SELECTED EXTRACT:
>> start
1. What Are the Different Types of Business Entities?
2. Limited Liability Companies (LLCs)
3. Limited Liability Partnership
4. Partnerships
5. Sole-Proprietorship
6. Corporation
7. Nonprofit Corporation

What Are the Different Types of Business Entities?

Different types of business entities have varying business structures and include LLC, limited liability partnership, partnership, sole proprietorship, corporation, and nonprofit. The type of corporation you choose depends on several factors. The following are the different types of business entities and what they each entail.

Limited Liability Companies (LLCs)

Limited Liability companies act as independent entities from the owners and aid in dividing personal and business assets and debts. It is a mix between a corporation and a partnership.

LLCs are taxed in the same manner as a sole proprietorship if there is one owner and taxed as a partnership if there are multiple members. Owners are also protected against any liabilities or judgments against the LLC. Profits and losses are also divided between owners. For example, an owner who has a 10 percent share can be given 40 percent of the profits.
>> end
JOB:
Reproduce the text about business entity types in full, with every character unchanged. Rely only on the text about business entity types.

MATERIAL:
>> start
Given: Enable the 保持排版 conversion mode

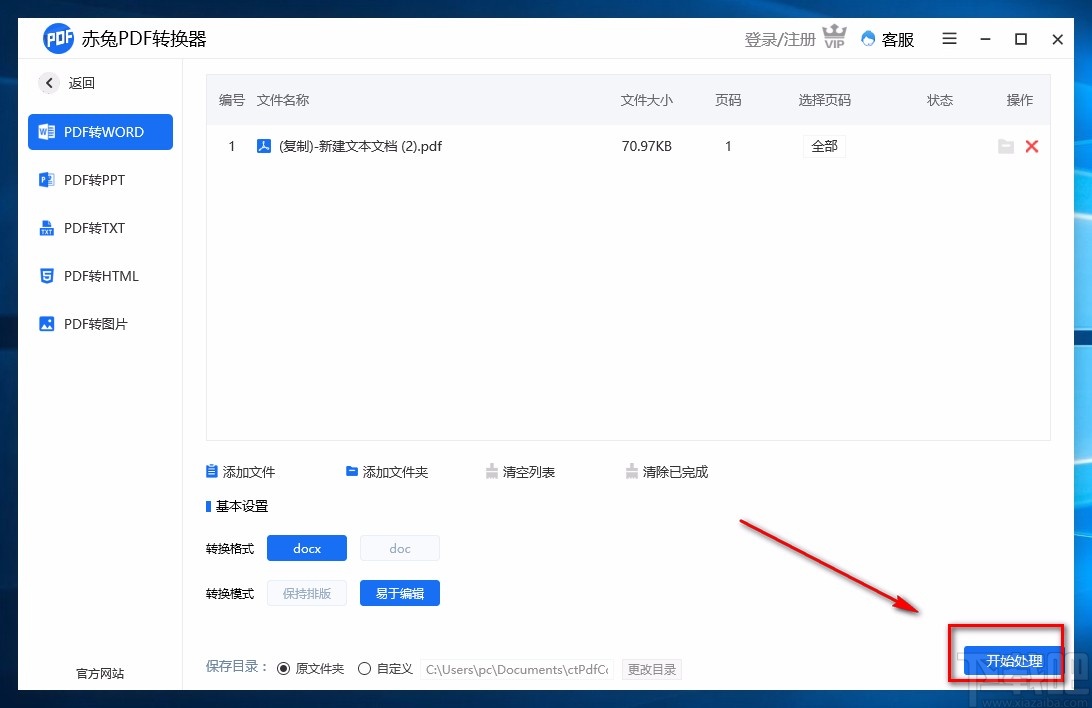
>> end
>> start
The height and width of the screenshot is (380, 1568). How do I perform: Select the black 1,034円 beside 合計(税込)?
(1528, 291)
>> end
OUTPUT:
1. What Are the Different Types of Business Entities?
2. Limited Liability Companies (LLCs)
3. Limited Liability Partnership
4. Partnerships
5. Sole-Proprietorship
6. Corporation
7. Nonprofit Corporation

What Are the Different Types of Business Entities?

Different types of business entities have varying business structures and include LLC, limited liability partnership, partnership, sole proprietorship, corporation, and nonprofit. The type of corporation you choose depends on several factors. The following are the different types of business entities and what they each entail.

Limited Liability Companies (LLCs)

Limited Liability companies act as independent entities from the owners and aid in dividing personal and business assets and debts. It is a mix between a corporation and a partnership.

LLCs are taxed in the same manner as a sole proprietorship if there is one owner and taxed as a partnership if there are multiple members. Owners are also protected against any liabilities or judgments against the LLC. Profits and losses are also divided between owners. For example, an owner who has a 10 percent share can be given 40 percent of the profits.